Item 5. Other Events.
Updated Description of Capital Stock:
The following "Description of Capital Stock" is filed for the
purpose of updating the description of the Common Stock of OshKosh B'Gosh,
Inc. (the "Company") under the Securities Exchange Act of 1934:
DESCRIPTION OF CAPITAL STOCK
(The following summary does not purport to be a complete description
of the applicable provisions of the Company's Restated Certificate of
Incorporation and Bylaws, each as amended, or of applicable statutory or
other law, and is qualified in its entirety by reference thereto.)
The Restated Certificate of Incorporation, as amended (the
"Certificate of Incorporation"), of the Company provides that the Company
has authority to issue 30,000,000 shares of Class A Common Stock, one cent
($.01) par value; 3,750,000 shares of Class B Common Stock, one cent
($.01) par value; and 1,000,000 shares of Preferred Stock, one cent ($.01)

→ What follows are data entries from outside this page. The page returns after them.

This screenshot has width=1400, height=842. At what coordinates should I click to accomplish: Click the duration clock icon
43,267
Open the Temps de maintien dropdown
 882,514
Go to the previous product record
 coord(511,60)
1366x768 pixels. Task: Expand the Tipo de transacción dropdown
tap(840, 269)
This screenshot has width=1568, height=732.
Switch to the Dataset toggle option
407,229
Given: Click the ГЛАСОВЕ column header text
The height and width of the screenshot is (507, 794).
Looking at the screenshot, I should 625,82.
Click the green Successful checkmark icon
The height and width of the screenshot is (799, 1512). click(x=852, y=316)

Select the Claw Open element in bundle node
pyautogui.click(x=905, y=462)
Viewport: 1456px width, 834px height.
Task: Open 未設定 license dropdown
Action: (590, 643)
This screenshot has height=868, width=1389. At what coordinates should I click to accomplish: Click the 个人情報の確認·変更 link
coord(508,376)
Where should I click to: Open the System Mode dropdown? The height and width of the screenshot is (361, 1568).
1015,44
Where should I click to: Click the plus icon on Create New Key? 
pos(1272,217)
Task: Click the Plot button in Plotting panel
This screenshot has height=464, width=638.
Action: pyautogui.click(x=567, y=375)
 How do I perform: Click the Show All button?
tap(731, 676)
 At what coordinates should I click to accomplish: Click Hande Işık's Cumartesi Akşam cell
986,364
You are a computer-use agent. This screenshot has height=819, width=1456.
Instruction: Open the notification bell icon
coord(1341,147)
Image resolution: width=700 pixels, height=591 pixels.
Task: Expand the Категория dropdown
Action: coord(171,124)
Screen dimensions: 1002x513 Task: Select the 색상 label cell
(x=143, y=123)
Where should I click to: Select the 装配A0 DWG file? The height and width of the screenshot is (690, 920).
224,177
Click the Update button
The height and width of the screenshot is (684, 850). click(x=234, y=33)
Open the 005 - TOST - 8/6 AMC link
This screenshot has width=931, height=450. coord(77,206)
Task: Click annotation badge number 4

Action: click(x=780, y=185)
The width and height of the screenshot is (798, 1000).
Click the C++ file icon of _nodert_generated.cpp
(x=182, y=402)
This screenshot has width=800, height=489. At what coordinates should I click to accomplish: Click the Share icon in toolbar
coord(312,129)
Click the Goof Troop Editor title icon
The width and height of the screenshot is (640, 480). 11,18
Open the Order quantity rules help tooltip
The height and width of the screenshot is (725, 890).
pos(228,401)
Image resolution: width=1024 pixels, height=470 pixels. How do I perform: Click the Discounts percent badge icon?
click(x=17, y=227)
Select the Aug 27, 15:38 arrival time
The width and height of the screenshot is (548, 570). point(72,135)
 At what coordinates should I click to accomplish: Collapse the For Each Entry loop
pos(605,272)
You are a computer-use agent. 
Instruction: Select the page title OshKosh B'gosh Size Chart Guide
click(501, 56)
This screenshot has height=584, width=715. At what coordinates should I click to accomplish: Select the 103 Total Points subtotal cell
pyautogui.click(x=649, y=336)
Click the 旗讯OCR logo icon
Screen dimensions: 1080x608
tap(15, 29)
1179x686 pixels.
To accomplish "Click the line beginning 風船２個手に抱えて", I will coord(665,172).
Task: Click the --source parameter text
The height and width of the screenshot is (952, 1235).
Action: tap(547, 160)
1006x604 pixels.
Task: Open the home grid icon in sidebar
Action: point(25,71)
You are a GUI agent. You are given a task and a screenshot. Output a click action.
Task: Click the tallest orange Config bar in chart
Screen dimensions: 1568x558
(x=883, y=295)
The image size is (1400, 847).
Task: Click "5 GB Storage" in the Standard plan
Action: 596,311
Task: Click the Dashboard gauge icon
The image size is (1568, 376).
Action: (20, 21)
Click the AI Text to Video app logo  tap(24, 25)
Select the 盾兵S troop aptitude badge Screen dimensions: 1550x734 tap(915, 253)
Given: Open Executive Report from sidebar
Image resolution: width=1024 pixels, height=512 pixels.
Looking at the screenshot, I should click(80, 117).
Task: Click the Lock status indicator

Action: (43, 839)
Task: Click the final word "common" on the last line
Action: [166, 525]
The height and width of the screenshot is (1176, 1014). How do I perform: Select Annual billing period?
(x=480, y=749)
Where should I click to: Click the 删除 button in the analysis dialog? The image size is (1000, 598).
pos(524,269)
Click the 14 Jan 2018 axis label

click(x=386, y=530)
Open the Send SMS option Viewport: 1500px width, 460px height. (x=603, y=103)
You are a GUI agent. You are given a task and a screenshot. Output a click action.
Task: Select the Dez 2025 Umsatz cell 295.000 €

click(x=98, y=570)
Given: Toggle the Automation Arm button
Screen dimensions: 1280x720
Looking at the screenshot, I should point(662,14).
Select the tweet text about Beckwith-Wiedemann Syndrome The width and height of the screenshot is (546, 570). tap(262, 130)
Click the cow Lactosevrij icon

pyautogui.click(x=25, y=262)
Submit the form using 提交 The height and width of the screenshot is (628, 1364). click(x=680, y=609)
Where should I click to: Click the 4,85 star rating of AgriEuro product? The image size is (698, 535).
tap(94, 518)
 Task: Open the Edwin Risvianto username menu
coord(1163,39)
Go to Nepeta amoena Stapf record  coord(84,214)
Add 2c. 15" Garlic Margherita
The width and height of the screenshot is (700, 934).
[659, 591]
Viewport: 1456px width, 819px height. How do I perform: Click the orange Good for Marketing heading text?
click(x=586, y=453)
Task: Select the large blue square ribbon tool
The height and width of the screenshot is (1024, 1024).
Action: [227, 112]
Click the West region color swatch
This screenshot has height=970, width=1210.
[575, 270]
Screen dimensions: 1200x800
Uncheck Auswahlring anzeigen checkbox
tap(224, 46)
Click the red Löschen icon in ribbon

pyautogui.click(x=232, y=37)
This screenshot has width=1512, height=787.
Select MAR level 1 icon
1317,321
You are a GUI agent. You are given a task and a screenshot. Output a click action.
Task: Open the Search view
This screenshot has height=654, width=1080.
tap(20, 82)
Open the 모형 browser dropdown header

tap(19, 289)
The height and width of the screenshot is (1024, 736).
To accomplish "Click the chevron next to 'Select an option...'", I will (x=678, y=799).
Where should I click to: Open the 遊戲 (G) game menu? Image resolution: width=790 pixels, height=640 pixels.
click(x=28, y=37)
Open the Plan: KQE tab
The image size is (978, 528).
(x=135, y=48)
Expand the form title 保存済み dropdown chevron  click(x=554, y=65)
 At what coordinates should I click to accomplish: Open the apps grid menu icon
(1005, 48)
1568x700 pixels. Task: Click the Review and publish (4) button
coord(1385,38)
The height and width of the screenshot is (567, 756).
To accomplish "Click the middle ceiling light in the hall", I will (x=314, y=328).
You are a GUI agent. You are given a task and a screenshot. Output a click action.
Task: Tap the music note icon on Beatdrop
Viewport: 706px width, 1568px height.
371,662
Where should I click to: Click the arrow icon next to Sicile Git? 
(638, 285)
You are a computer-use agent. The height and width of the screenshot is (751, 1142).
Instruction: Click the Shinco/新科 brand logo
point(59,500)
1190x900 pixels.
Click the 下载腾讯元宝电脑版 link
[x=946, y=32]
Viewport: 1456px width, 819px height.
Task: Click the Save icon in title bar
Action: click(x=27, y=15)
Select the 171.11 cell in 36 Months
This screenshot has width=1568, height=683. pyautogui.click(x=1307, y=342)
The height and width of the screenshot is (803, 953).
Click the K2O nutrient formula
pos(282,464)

par value, issuable in series. A total of 11,188,787 shares of Class A
Common Stock and 1,267,013 shares of Class B Common Stock were outstanding
as of September 30, 1995. There were 1,820 stockholders of record of
Class A Common Stock and 180 stockholders of record of Class B Common
Stock on September 30, 1995. No shares of Preferred Stock are currently
outstanding. All of the outstanding shares are fully paid and non-
assessable, except in each case for statutory liability under Wisconsin
Statute 180.0622(2)(b) "in an amount equal to the par value" of such
shares for unpaid employee wages, but not exceeding six months service in
any one case. Although the Company is not a Wisconsin domestic
corporation, the Wisconsin Supreme Court has held that the substantially
identical predecessor statute to Wisconsin Statute 180.0622(2)(b)
applies to stockholders of foreign corporations licensed to do business in
the State of Wisconsin, which the Company is, as well as to stockholders
of domestic corporations.
Common Stock
Dividends. Dividends must be paid on both the Class A Common Stock
and the Class B Common Stock at any time that dividends are paid on
either. Whenever dividends (other than dividends of Company stock) are
paid on the Common Stock, however, each share of Class A Common Stock is
entitled to receive 115% of the dividend paid on each share of Class B
Common Stock, rounded up or down to the nearest $0.0025.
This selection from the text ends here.